Interactional situations in education are essential in shaping how children understand themselves as actors in the world (Hilppö et al., 2016). The view of children as competent actors has been accepted as part of ECEC ideology, yet the relationships between children and educators, the participatory roles they assume and their organisations of interaction are typically asymmetric (Alasuutari and Karila, 2010; Roos, 2015: 18). There is an overall prevalence of teachers’ questions in classrooms, including the frequently used initiation–response–follow-up–evaluation (IRF/E) turn-taking organisation, in which the educator poses a closed question and finally accepts, rejects or asks for a revision of the child's response (Gardner and Mushin, 2017; Pike, 2010: 167).
Children employ diverse strategies to gain the floor in teacher-steered settings. For instance, the use of a ‘Guess what?’ turn-taking device guarantees the educator's immediate response, ‘What?’, and provides a conversational floor for the child in the third turn (Sidnell, 2010: 107). In attempts to dismantle vertical asymmetries of educator–child relationship, playful exchanges between children and educators are significant. Playful stance refers to ludic interaction, shared pleasure, creativity and emotional experiences, providing an interactional space in which both children and educators can act as intimate play companions and make teacher–child role reversals (Pursi, 2019; Singer, 2013). In playful interaction, children can question the authoritative epistemic stance normally taken by educators (Cekaite and Evaldsson, 2019). Improvisation in play relocates educators from either side of the conventional binary – hands-on controlling or hands-off enabling – into participants, requiring dynamic engagement from all involved (Rautio and Winston, 2015).
Although art, play and playfulness are not the same, they are closely linked to each other by implying active imagination, social engagement and heightened sensitivity to and enjoyment of sensuous and expressive qualities for their own sake (Bateson and Martin, 2013; Bonsdorff von, 2017; Szekely, 2015). Through their preference for experimental approaches, multimodality, open processes, decontextualisation and thinking otherwise, artistic activities provide a potential frame for promoting symmetry in interaction and encouraging children to become investigators of their own social and material worlds (Kind, 2018; Semenec, 2017; Sirkko et al., 2019). By attracting children's inherently playful, multisensory and imaginative being in the world, art affords a special leeway for children's agency.

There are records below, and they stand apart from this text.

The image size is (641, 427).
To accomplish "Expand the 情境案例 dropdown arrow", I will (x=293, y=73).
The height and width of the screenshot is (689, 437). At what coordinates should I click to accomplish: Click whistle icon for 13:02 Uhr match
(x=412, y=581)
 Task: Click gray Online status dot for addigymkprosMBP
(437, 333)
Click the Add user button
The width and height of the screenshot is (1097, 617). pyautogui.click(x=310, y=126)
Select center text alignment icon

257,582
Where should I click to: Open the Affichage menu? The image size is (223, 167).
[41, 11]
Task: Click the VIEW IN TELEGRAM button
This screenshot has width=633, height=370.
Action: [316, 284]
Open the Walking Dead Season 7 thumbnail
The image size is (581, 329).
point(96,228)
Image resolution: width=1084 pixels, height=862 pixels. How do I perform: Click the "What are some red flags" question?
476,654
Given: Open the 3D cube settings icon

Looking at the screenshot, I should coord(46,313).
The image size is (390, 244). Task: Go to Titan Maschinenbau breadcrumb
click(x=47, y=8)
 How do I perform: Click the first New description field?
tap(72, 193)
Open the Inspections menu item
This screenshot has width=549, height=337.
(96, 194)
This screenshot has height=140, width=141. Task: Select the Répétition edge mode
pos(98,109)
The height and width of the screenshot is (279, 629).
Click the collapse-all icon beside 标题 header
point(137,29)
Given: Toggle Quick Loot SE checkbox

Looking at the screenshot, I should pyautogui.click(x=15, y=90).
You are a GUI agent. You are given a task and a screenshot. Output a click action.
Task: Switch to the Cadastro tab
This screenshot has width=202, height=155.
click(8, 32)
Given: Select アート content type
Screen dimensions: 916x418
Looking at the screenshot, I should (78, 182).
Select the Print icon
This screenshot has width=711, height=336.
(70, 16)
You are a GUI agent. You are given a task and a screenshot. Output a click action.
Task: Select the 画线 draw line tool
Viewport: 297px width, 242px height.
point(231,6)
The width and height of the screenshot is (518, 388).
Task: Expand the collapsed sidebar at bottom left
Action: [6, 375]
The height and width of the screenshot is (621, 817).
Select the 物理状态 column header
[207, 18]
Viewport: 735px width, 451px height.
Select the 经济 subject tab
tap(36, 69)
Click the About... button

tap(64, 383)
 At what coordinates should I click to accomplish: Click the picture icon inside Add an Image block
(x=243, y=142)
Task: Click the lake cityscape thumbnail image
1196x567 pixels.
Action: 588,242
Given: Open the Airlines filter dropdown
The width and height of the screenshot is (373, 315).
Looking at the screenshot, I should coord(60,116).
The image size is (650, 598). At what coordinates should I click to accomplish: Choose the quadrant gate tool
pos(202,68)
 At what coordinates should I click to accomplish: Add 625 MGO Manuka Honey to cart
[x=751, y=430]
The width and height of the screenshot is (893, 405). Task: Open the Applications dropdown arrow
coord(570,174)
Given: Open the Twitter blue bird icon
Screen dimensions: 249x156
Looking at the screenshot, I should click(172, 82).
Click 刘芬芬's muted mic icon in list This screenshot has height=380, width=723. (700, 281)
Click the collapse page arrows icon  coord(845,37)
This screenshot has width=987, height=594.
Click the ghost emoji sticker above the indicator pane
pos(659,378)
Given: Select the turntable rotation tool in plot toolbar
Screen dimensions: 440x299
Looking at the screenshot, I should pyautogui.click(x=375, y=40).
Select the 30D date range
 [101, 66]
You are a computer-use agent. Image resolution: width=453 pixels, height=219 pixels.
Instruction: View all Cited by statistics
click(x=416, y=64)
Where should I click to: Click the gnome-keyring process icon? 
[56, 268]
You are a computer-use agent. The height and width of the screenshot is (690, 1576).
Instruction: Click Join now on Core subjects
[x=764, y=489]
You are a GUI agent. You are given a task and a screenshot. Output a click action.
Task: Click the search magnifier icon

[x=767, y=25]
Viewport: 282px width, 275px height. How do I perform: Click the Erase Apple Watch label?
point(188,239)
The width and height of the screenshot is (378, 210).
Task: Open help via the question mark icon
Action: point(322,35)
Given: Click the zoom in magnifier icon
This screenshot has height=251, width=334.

Data production in the photography workshop
The data for this research were produced with children (Christensen and James, 2008) in a photography workshop in a Finnish ECEC centre. Before the workshop, we asked both the children's parents and the children for consent regarding their participation in the research. The consent included using children's self-authored photographs as data and their display in two exhibitions. By using participant observation and modified photo elicitation interviews (Rissanen, 2020), we aimed to provide room for children's multimodal means of producing and displaying knowledge (Spyrou, 2016). The data were audio-video recorded and transcribed verbatim. The children were not involved in analysing the data due to the length of the project and the children starting compulsory education and not being reached as a group anymore.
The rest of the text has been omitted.